| HN Mirror

Y	Hacker News new \| ask \| show \| jobs


	by peterwwillis 2709 days ago
	RocksDB is a fork of LevelDB, which was [in]famous for its ease of corrupting data. Did Facebook ever do anything to ensure data wouldn't corrupt, or is that still a common thing operationally? (You find it more at larger scales) Here's an example of how data corruption can suck, with (example) Riak and LevelDB. The leveldb data would corrupt often, which would leave you in a predicament. Say you had 10 nodes with a 3 node replication factor, and the whole cluster is humming away at a decent clip. Now one node's leveldb corrupts, and you have to rebuild it. If you have a huge fuckoff dataset, this can take a while. Now another node goes down. Now only 1 node has the data you need, and 2 nodes are down - so now 8 nodes are doing the work of 10, and if you have any more failures, your data might be gone. Now add replication, which will suck performance and bandwidth away from the regular work. And because it would corrupt so easily & often, there needed to be hash trees to quickly identify what data was corrupt, and then you needed to fix it and rebuild your hash trees. This would also suck away performance. Finally, you can't just add new nodes while rebuilding, because the extra load makes the cluster fall over. And the more nodes, the higher the likelihood of failures.

4 comments

StreamBright 2709 days ago

I never experienced this with several in production Riak clusters running for years. Can you explain how to reproduce or give a link to any public forum where this was discussed?

link

peterwwillis 2709 days ago

Sure. Build about 10 classes of clusters of varying sizes, each with a dataset ranging from 100GB to a petabyte or more. Run them on shitty oversubscribed openstack clusters with a combination of ephemeral, Ceph, and SAN disks. Do replication to similar-ish clusters in different regions. Handle data for about 100 different applications that process so much data at such low latency that cloud-based databases aren't even an option. Keep adding nodes and storage to existing clusters over time.

It turns out that really unstable hardware/networks like to expose bugs. It also wasn't discussed in public forums. We paid for support and even employed Riak developers, and still we hobbled on putting out fires. I'll bet other DBs go through the same crap and keep it quiet.

Also, read the Riak documentation and you'll find the corruption recovery documentation among other hints at common failures and limitations.

link

StreamBright 2709 days ago

Thanks for confirming it wasnt a Riak issue. SAN disk really? As an architect i can tell you that SANs are almost always are antipattern for building reliable and scalable distributed systems.

link

peterwwillis 2708 days ago

I didn't know I was being interrogated about Riak failure modes. Ok, here's more verbiage on Riak failures.

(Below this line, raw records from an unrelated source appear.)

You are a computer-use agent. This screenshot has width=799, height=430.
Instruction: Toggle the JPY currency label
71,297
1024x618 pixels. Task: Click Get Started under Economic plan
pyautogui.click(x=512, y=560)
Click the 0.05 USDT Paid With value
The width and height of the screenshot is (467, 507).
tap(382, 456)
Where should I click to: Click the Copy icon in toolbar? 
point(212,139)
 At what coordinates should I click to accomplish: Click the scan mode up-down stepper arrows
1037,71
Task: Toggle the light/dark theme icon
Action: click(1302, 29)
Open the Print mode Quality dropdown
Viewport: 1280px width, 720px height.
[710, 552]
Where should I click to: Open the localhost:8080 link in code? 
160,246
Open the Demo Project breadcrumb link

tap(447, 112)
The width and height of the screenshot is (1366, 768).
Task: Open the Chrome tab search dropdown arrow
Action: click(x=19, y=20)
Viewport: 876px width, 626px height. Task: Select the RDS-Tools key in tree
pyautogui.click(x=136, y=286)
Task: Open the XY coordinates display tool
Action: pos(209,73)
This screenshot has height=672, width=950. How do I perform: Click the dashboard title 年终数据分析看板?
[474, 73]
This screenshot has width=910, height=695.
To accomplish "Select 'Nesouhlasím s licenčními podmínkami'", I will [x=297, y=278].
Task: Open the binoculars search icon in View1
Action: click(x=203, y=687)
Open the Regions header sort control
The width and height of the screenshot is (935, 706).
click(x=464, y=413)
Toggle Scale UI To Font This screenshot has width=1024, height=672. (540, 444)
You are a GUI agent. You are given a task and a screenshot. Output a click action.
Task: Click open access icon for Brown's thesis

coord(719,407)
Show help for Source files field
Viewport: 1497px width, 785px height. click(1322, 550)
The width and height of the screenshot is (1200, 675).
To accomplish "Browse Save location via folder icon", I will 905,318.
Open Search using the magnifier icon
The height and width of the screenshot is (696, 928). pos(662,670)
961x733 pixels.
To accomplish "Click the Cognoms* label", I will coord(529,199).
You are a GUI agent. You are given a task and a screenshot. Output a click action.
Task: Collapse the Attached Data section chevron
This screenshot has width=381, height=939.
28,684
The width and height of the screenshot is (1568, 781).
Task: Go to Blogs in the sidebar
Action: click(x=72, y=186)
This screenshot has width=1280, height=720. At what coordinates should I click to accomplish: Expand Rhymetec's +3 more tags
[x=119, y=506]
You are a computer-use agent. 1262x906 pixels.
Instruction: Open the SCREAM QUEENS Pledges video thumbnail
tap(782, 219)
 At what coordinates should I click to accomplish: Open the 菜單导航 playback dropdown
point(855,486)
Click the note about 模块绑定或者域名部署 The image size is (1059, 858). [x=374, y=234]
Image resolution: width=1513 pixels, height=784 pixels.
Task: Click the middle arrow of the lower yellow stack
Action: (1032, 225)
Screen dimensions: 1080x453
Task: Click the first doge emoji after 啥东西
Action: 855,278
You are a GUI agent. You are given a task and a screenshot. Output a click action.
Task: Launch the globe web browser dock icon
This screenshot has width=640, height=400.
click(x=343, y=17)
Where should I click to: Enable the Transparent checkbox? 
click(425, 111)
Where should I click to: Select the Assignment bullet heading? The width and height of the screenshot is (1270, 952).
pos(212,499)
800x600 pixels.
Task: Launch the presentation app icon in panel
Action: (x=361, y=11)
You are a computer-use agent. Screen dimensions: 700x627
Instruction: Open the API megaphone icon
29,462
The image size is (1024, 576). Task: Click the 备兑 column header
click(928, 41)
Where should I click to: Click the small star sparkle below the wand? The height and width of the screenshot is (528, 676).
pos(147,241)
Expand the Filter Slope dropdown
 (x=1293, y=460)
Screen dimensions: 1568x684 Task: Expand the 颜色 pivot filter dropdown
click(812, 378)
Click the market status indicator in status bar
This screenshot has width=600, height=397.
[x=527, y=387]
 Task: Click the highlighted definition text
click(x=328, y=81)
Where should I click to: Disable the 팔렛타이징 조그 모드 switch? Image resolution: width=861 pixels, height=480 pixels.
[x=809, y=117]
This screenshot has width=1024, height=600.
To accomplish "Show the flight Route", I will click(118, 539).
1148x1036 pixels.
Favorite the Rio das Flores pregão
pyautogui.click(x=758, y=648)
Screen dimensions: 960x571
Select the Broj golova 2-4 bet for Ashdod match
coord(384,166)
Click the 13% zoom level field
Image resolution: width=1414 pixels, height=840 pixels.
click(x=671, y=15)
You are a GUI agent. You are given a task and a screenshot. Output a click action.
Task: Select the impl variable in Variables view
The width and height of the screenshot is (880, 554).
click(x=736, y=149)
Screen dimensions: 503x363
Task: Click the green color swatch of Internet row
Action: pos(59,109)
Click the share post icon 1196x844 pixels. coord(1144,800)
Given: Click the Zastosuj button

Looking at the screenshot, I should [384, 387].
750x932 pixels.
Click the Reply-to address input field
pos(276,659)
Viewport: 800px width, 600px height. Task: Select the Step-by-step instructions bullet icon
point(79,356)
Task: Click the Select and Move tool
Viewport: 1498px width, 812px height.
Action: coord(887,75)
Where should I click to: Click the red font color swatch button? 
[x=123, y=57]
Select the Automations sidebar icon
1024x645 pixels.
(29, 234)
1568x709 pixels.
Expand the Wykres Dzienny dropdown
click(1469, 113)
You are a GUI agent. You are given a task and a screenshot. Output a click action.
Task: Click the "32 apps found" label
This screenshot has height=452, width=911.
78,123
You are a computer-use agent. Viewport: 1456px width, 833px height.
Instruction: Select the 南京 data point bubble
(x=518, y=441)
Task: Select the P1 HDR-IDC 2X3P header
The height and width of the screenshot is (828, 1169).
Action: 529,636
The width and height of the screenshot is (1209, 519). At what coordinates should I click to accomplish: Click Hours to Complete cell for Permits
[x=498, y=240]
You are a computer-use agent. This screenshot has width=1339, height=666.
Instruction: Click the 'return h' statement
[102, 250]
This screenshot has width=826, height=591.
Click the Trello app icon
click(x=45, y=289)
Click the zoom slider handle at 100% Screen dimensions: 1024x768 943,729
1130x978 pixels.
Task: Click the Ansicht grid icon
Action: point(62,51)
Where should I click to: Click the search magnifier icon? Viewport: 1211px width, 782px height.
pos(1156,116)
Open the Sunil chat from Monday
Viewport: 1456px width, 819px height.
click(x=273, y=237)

First off, SAN was one of three different disk storage solutions. When you work for <BIG CORP>, the lowly product teams don't always get to pick and choose what infrastructure is available. They have to do the best they can with what they have, when they don't get what they ask for. If <BIG CORP> says to use a shitty openstack cluster, that's what you have to deal with, and you have to beg for all the ephemeral SSDs you can get. (Which then becomes a huge pain in the ass when you need to scale storage and your choice is (A) buy more machines and migrate nodes so you can upgrade ephemeral on the old machines or (B) start swapping disks in running hypervisors and cry yourself to sleep, or (C) use SAS or other array/volume on a SAN)

And thanks for blithely ignoring what I'm saying. Riak did have corruption bugs that should have been preventable - as I said, a major source of the problems was LevelDB, and Riak's own documentation shows this to be true.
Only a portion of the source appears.